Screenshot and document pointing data
╭──
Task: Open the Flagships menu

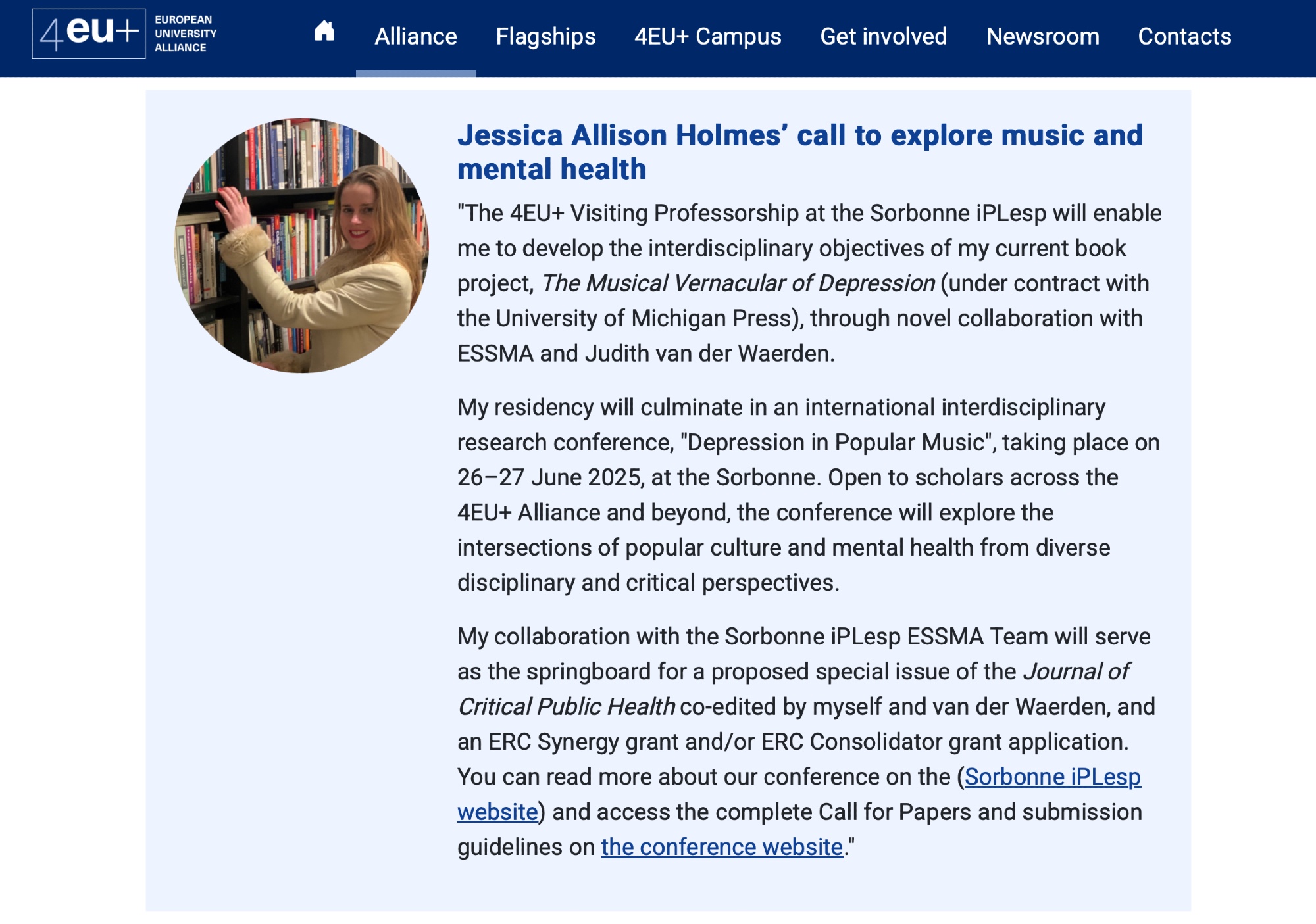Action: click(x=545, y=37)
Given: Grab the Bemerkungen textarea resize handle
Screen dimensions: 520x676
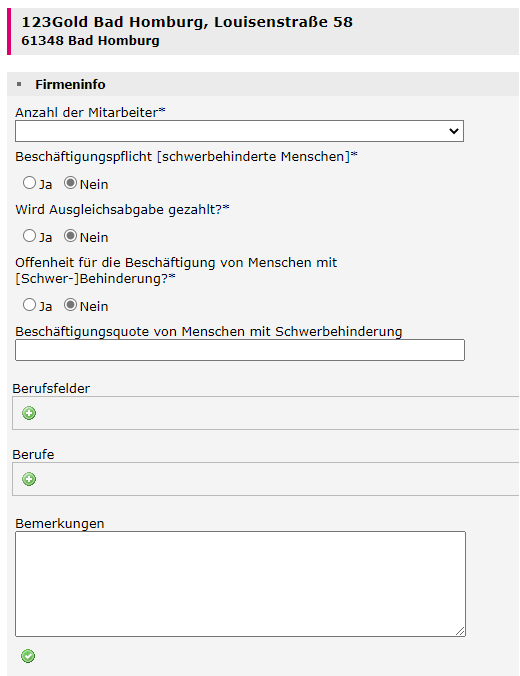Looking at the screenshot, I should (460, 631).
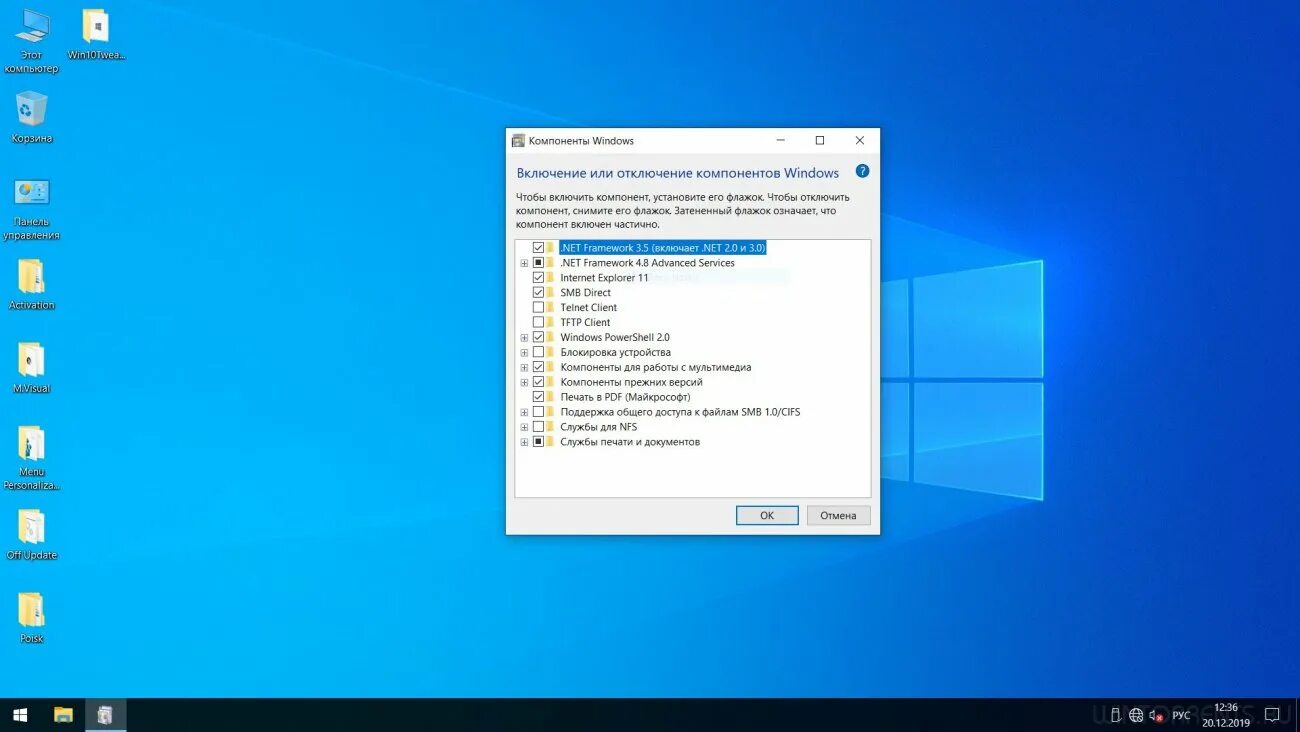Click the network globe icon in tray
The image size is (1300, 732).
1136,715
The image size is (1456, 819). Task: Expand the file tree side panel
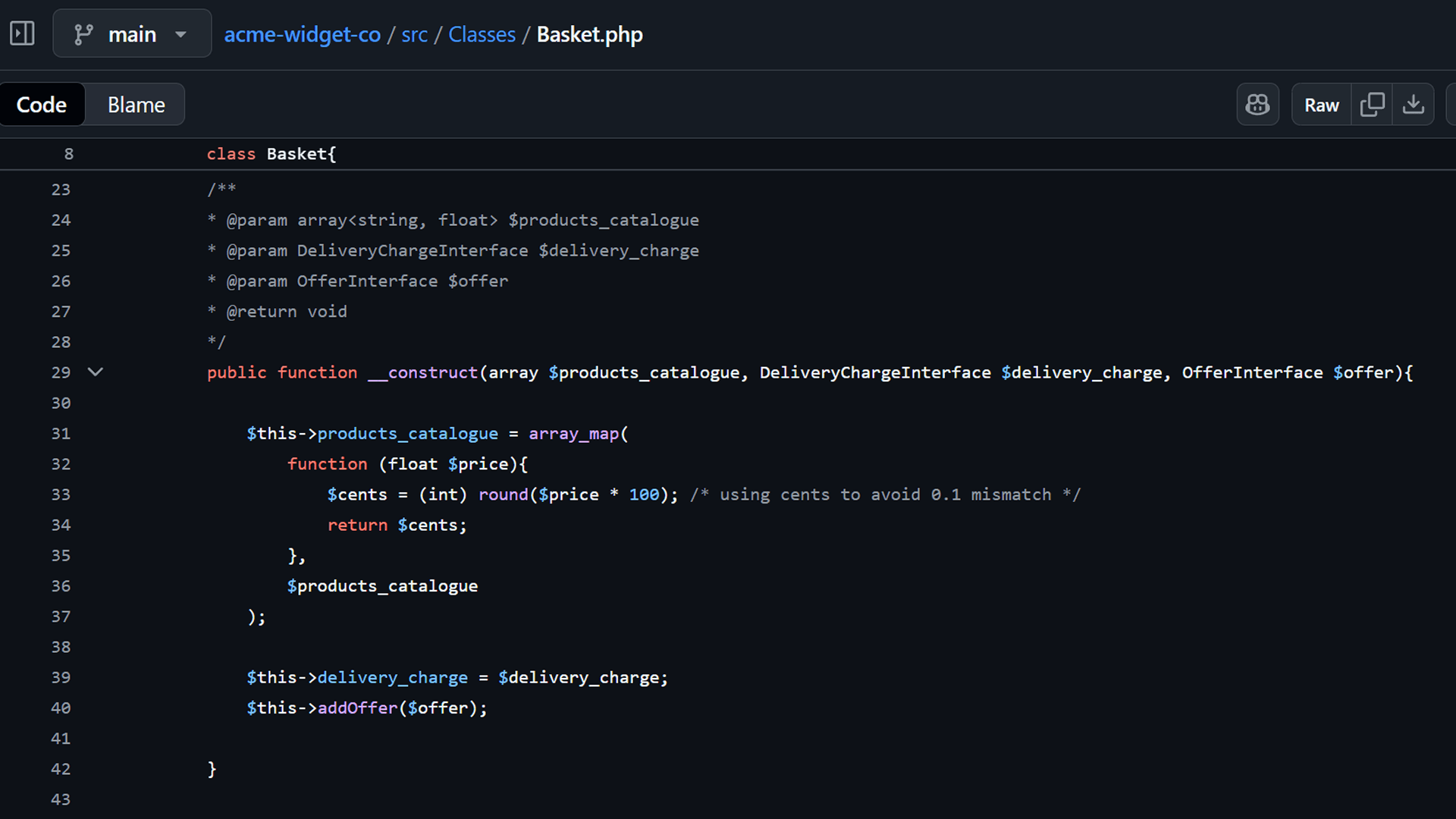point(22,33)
╰──
◆ Written task:
Reproduce the listing above word for word, and leave the pictures out of your copy.

◆ Full response:
Task: Open the Flagships menu

Action: click(x=545, y=37)
Given: Grab the Bemerkungen textarea resize handle
Screen dimensions: 520x676
Looking at the screenshot, I should (460, 631).
Click the network globe icon in tray
The image size is (1300, 732).
1136,715
The image size is (1456, 819). Task: Expand the file tree side panel
point(22,33)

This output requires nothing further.